> Text segment:
·····

Female filmmakers must grab opportunities in 2017


As we rush headlong into 2017, it is amazing that the obvious inequalities within the film industry in terms of the lack of representation of women in the behind-the-camera areas of the industry are still to be addressed. Most of the discussions around this imbalance have been anecdotal, but just in the last few weeks two studies of the film industry in the US prove that without a doubt the inequality is real and significant. While the same kind of research has not been done in Africa, just a cursory look at the state of the African film industry indicates that the situation is no better.

The good news is that already in 2017 there are a number of opportunities open specifically to African women filmmakers and it is imperative that women filmmakers from across the continent exploit as many of these opportunities as possible. Hopefully these and other similar initiatives will support in the creation of the kinds of networks required to support the career growth of women in the industry.

The state of inequality in the international film industry has been made abundantly clear in two reports issued within the last few weeks that break down the vast discrepancies between men and women in technical roles within Hollywood.

The Executive Director at the Centre for the Study of Women in Television and Film, Dr. Martha Lauzen, recently released her 19th annual Celluloid Ceiling report, looking at the behind the scenes employment of women on the top 250 grossing films of 2016. She found that women comprised only 17 per cent of all directors, editors, producers, writers, executive producers and cinematographers working on these top films. In 2016 only seven per cent of films produced in Hollywood had female directors.

Additionally, the recent report from the University of Southern California Annenberg School of Communication and Journalism that looks at 1 000 films from the past 10 years finds that male directors outnumbered females by 24 to one.

Out of the 3 212 people working on these movies, women did best as producers (24%). This was followed by executive producers (17%), editors (17%), writers (13%), directors (7%) and cinematographers (5%).

Whilst similar statistics for Africa are harder to find, one just has to look at the major festivals and awards ceremonies across the continent to see the lack of female representation.

At last year’s African Movie Academy Awards, director Amadou Aicha Elhadji Maki from Niger was awarded for Best Documentary Film, but was the only female director awarded that year. At the Zanzibar International Film Festival 2016 the news wasn’t better, with only one African female director, Clementine Dusabejambo from Rwanda was awarded. Fortunately, ZIFF 2015 saw a much better showing for African women, with Ekwa Msangi (Tanzania), Lara Lee (South Africa), Sarah Mikayil (Morocco), Tulanana Bohela (Tanzania), and Honeymoon Mohamed (Tanzania) all winning major awards.

·····

> Given material:

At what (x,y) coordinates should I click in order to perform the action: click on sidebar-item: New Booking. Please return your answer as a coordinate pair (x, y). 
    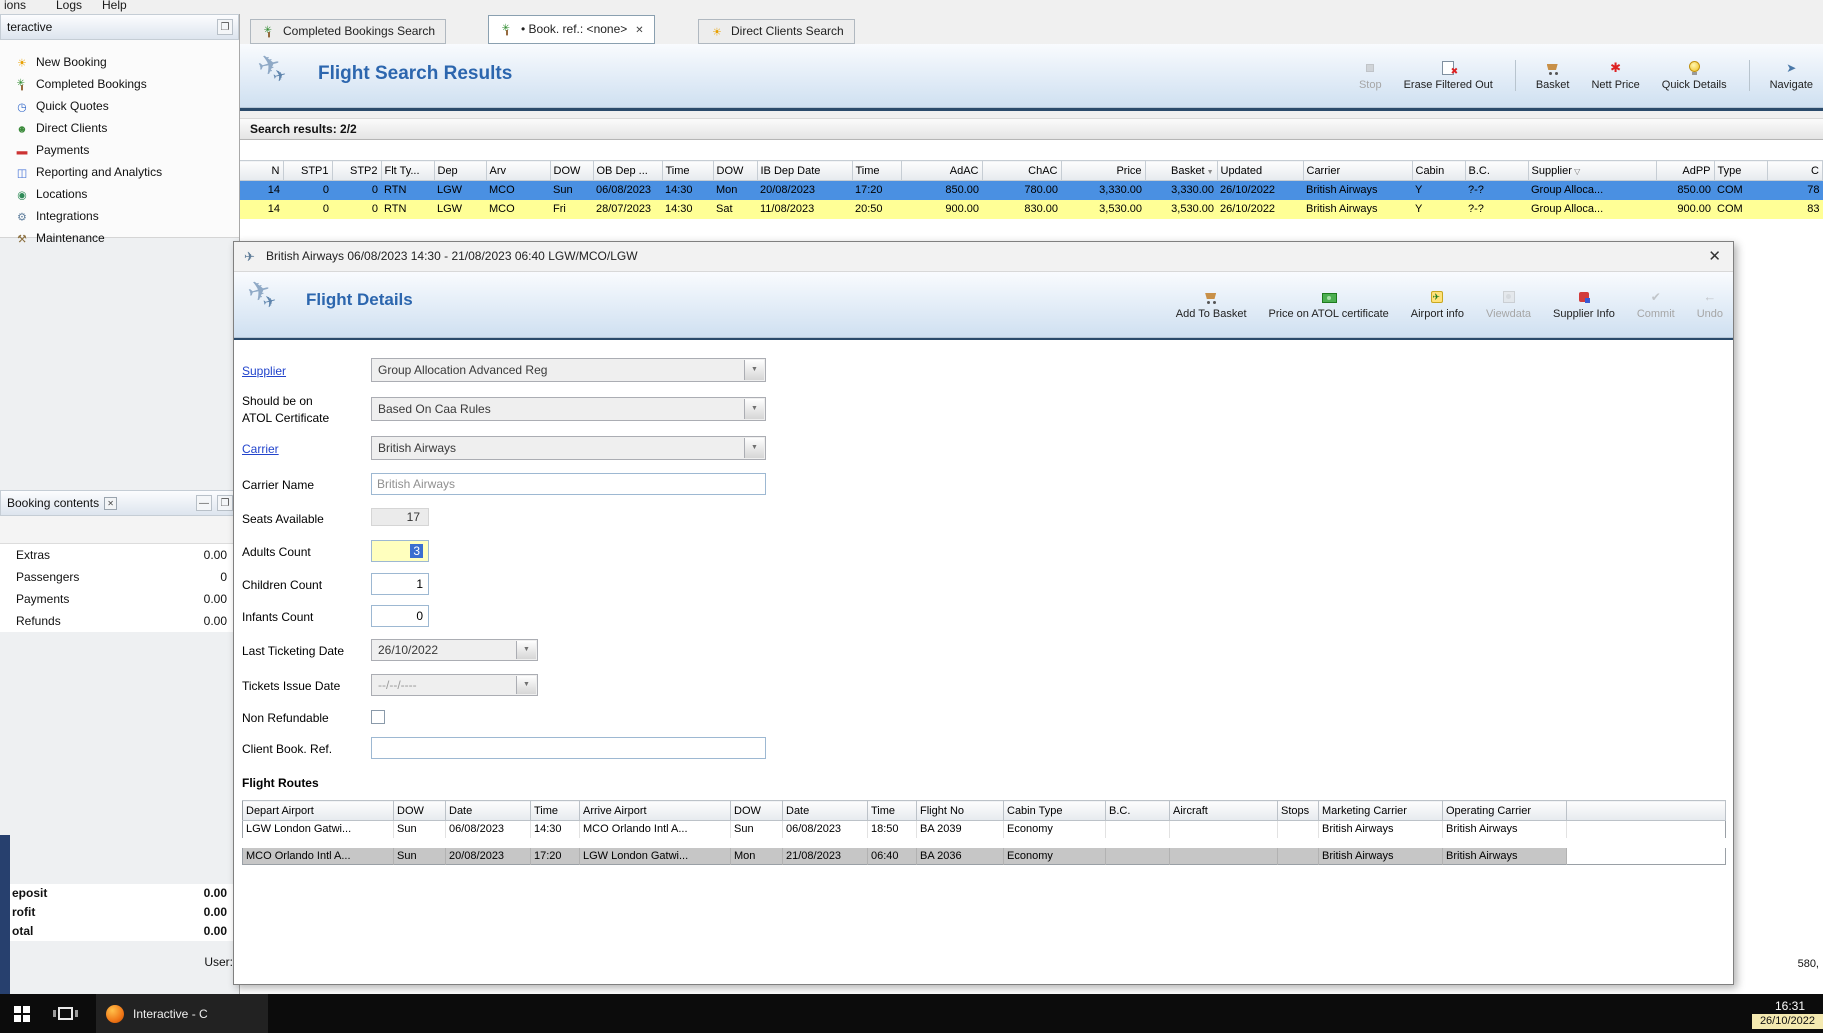
    Looking at the image, I should click on (120, 62).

·····

> Study questions:
1) Change the stretch from "The Executive Director" through "by 24 to one." in the article on female filmmakers, replacing "per cent" with "percent".
2) Continue the article on female filmmakers from its last sentence.
The listing that comes after the article is separate material.

> Answers to the exercises:
1)
The Executive Director at the Centre for the Study of Women in Television and Film, Dr. Martha Lauzen, recently released her 19th annual Celluloid Ceiling report, looking at the behind the scenes employment of women on the top 250 grossing films of 2016. She found that women comprised only 17 percent of all directors, editors, producers, writers, executive producers and cinematographers working on these top films. In 2016 only seven percent of films produced in Hollywood had female directors.

Additionally, the recent report from the University of Southern California Annenberg School of Communication and Journalism that looks at 1 000 films from the past 10 years finds that male directors outnumbered females by 24 to one.

2)
The Durban International Film Festival 2016 also only featured a handful of women winners amongst the many men, including The Best South African Feature Film that went to Tess, directed by Meg Rickards as well as South Africa’s Nadine Cloete and and Ethiopia’s Hiwot Admasu who were also acknowledged. A rare awarding of a technical category to a woman saw Linda Man win for the editing of Tess.

The South African Film and Television Award nominations that were also announced just recently reflect the reality of the inequality.  Within the film nominations where individuals were personally acknowledged for their production roles, only 23 per cent are women.

It is clear then that women filmmakers need to leverage any and all potential opportunities to secure exposure and recognition and to build contacts.

Female Filmmaker’s Project – National Film and Video Foundation

In South Africa, The NFVF is introducing a programme to provide opportunities to enable female filmmakers to develop, write, direct and produce 10 short films each over a period of three years. Majority female owned production companies can apply to head up the project that will then work with female filmmakers to produce the 10 films over the three-year period.

ZIFF Adiaha Award 2017

The Zanzibar International Film Festival 2017 will be presenting ‘The Adiaha Award’ for Best African Female Documentary Filmmaker will be offered for the first time at the 20th edition. The Prize comes with a $2 000 cash award, an Adiaha Statue and a certificate.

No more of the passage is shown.